Malta Chamber says a centralised system is urgently needed to help track parental leave take-up as new laws come into force next month

Malta Chamber President Marisa Xuereb
Malta Chamber President Marisa Xuereb

It is imperative that a centralised system for keeping a record of parental leave utilisation is introduced since new regulations introduced by the government this week could very well prove to be ‘a veritable nightmare’ for employers, the Malta Chamber of Commerce, Enterprise and Industry is insisting.

Chamber president Marisa Xuereb told BusinessToday that employers will be hard-pressed to keep track of parental leave taken by each parent unless a centralised system is put in place, to be administered either by JobsPlus, DIER or the Maternity Leave Fund.

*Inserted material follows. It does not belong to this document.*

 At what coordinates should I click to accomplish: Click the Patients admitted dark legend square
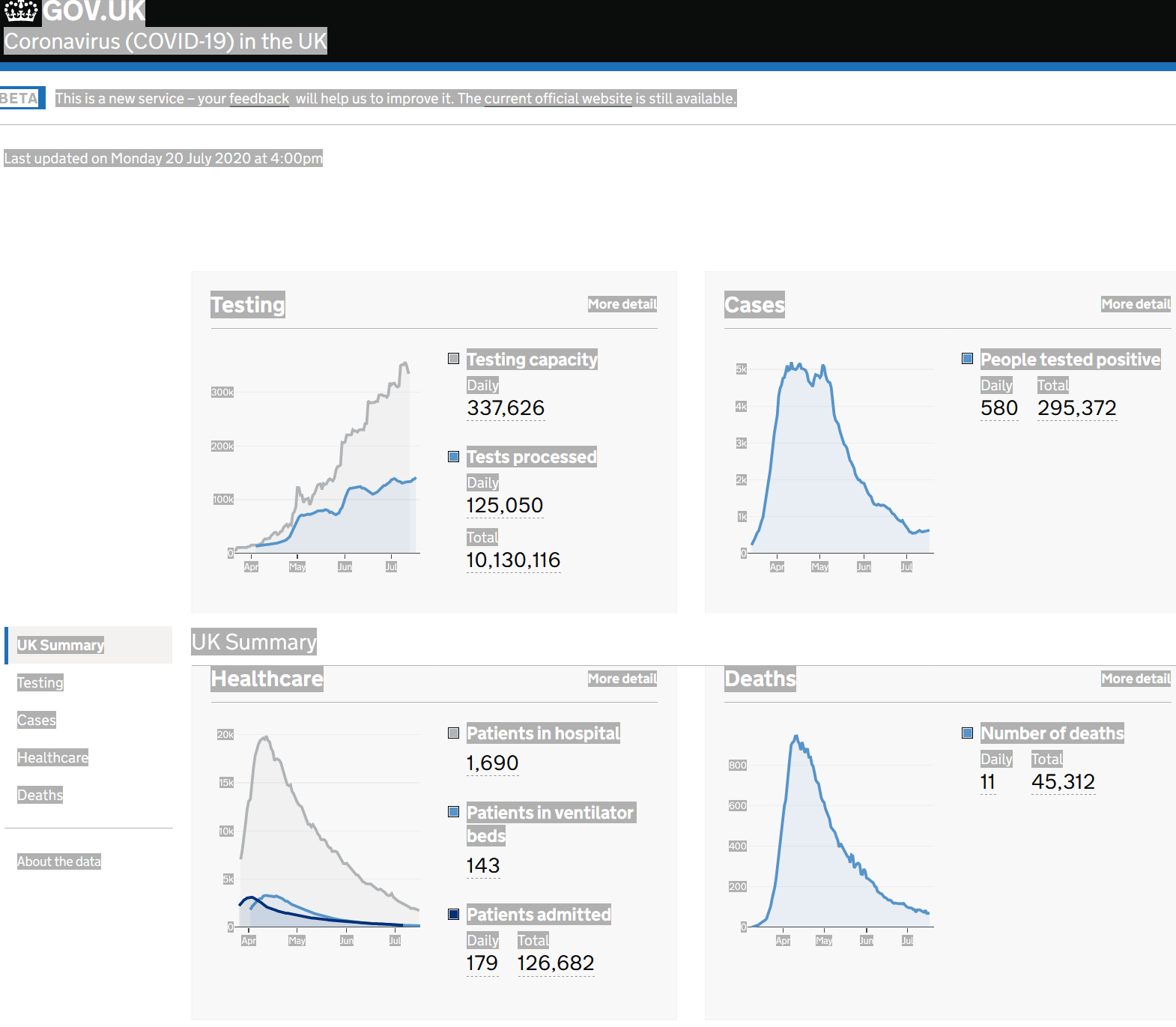point(453,914)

Under the new laws, fathers will be receiving 10 days paid leave, while new parents can benefit from up to two months paid leave. Regarding parental leave, parents will now be entitled to two months paid leave at the national parental leave rate. They will also benefit from another two months of unpaid leave which will be transferable from one parent to another.

Parental paid leave can be taken gradually across the first eight years of parenthood. In the first four years, the parents have to take 50% of the paid leave, or four weeks total.

Between the fourth and sixth years, parents can take two weeks paid leave. The remaining two weeks of paid leave can be taken between the sixth and eighth.

Xuereb said that having Jobsplus, DIER or the Maternity Leave Fund administer a centralised tracking system would ensure that there is no abuse of the benefit and ease the administrative burden of implementation on employers.

“Imagine an employer having to keep track of the leave taken by each employee, for each child they have, tracking each leave day over a period of eight years, possibly across multiple employers, since employees tend to change jobs multiple times over a period of eight years ... this could very well turn out to be a veritable nightmare,” she said.

The legislative package will come into effect on 2 August. Government will finance all the measures until 2023. As from 1 January 2024, the private sector will have to finance its share.

Like other EU member states, Malta had an obligation to implement this EU Directive by the end of this month.

“To be fair, the new leave package is not overly excessive,” Xuereb said. “In fact, the number of days added were the bare minimum stipulated under the EU Directive, and other considerations, like carer’s leave, remains unpaid.”

She insisted however that the directive was agreed to at EU level at a time when employers were not facing the inflationary pressures that are being felt today.

Government will be funding the additional benefits in the first year but will place the onus on employers thereafter, through substantial increases in the Maternity Leave Fund contributions.

This will have a negative impact on businesses, many of them are still trying to recuperate from the pandemic and struggling with several challenges such as labour and skills shortages and the resultant wage inflation, high costs of raw materials and transportation, and uncertainty surrounding the sustainability of the current energy prices.

Xuereb said that the current situation calls for greater sensitivity and a reassessment of the situation after the first year of implementation.

She also insisted that no portion of parental leave entitlement under the revised parameters should have been made transferable between the parents.

“In the interest of facilitating the administration of parental leave - and more importantly, of ensuring equal burden sharing between parents, irrespective of gender - no portion of parental leave entitlement should be transferable,” she said.

Xuereb said that although this recommendation had been made by all employer bodies - jointly - in writing, it was not taken up by Government.

“This is a missed opportunity to do something tangible to address both the gender employment gap and the gender pay gap and runs counter to promoting female participation in the labour market,” she said.